Each line below that contains the word "button" must be copied.
START Records for processing
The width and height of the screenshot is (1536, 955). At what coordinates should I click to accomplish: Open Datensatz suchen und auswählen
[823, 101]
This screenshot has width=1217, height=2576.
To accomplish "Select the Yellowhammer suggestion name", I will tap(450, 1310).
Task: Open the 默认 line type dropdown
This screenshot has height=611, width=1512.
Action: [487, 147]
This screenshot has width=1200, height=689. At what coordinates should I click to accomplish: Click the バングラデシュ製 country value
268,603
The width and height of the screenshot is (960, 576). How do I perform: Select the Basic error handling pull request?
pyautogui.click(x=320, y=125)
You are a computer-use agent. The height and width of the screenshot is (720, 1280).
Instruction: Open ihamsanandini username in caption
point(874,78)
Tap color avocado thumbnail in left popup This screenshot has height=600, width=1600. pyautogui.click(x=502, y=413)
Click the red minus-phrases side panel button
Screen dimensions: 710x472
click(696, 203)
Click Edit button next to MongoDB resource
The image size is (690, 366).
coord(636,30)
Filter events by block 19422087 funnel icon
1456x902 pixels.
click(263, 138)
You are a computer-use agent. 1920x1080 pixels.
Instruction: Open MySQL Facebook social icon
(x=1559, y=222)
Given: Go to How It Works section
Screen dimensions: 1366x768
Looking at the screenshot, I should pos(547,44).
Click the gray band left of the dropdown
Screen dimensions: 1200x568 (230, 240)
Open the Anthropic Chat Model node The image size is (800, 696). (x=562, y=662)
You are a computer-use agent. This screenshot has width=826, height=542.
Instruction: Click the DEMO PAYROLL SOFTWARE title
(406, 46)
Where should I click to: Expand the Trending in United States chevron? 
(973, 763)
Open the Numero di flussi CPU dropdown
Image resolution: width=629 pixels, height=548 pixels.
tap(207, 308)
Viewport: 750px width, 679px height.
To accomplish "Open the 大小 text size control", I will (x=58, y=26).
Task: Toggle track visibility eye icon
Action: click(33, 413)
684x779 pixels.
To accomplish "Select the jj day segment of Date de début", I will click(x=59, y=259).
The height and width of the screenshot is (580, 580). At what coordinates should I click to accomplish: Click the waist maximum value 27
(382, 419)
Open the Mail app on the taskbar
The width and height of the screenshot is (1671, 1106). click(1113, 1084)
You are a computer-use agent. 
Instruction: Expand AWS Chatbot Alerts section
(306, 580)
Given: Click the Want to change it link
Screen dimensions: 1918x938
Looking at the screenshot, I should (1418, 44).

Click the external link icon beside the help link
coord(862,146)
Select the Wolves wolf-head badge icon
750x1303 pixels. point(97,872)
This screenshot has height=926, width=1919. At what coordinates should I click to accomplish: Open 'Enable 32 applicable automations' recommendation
END Records for processing
§ Output for this task
Click the red minus-phrases side panel button
Click Edit button next to MongoDB resource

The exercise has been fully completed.